The lines to repeat are those below from the one containing "You are a GUI" down to the one containing "Screen dimensions: 340x277", both included; reproduce them exactly and nothing else.

• [MATERIAL SUPPLIED]
BEGIN
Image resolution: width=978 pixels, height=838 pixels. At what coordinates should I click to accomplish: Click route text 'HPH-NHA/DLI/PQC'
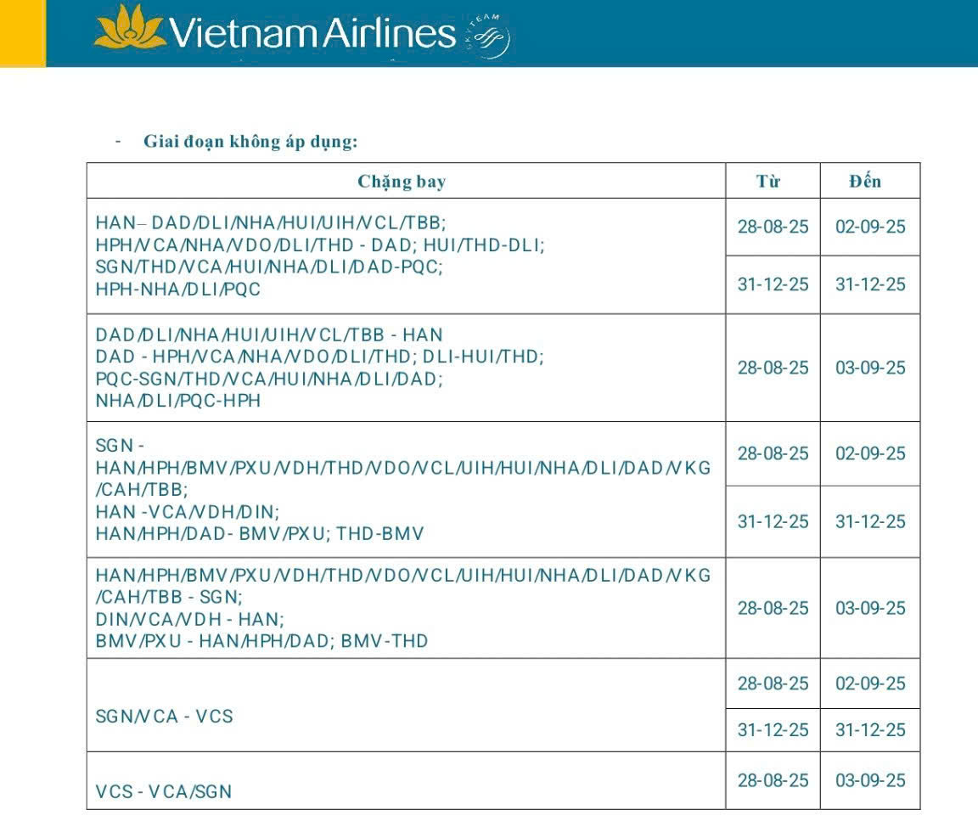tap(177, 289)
END
BEGIN
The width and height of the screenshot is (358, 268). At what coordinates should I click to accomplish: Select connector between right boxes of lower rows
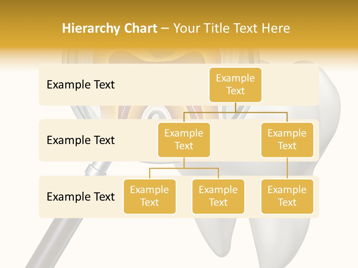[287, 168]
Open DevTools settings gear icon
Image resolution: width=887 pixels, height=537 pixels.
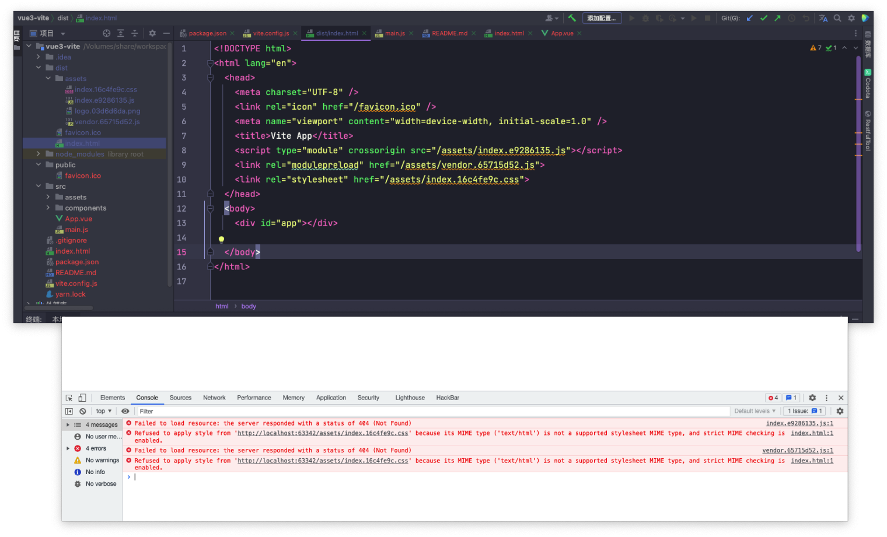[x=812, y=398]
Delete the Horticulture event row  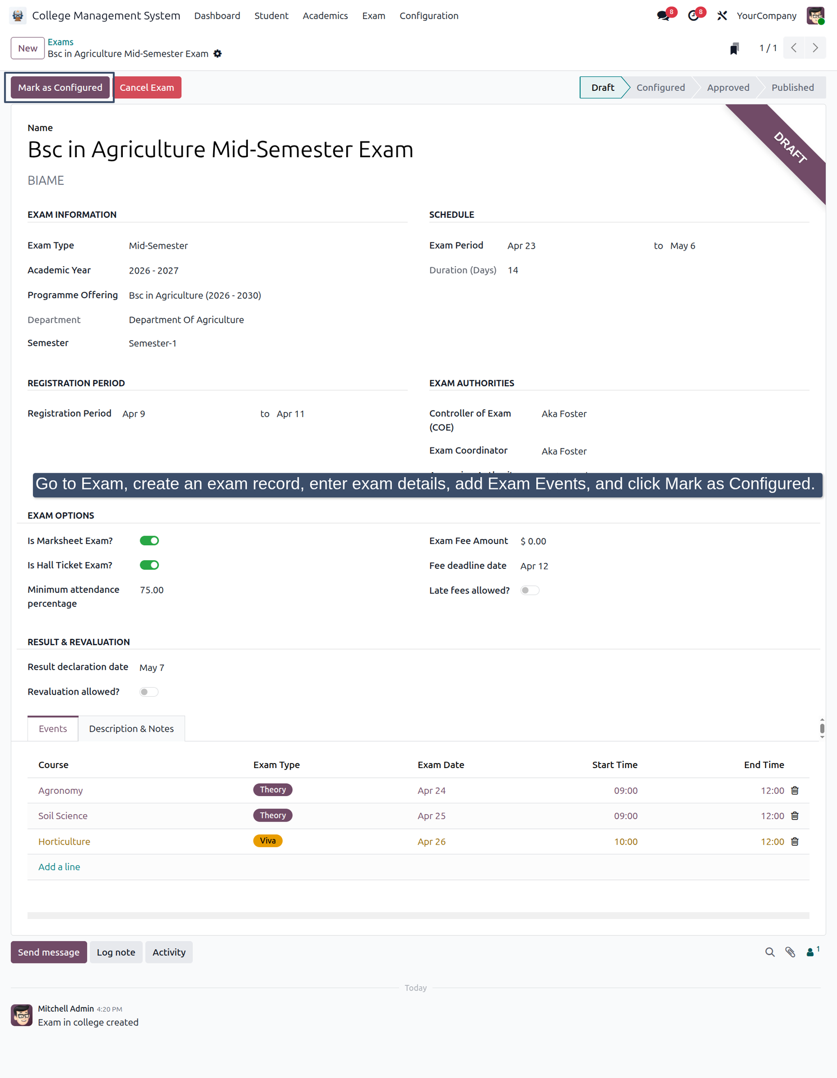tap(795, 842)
END
BEGIN
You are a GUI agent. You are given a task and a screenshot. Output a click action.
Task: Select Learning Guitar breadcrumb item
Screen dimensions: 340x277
END
• [RESPONSE TO THIS EXERCISE]
You are a GUI agent. You are given a task and a screenshot. Output a click action.
Task: Select Learning Guitar breadcrumb item
Screen dimensions: 340x277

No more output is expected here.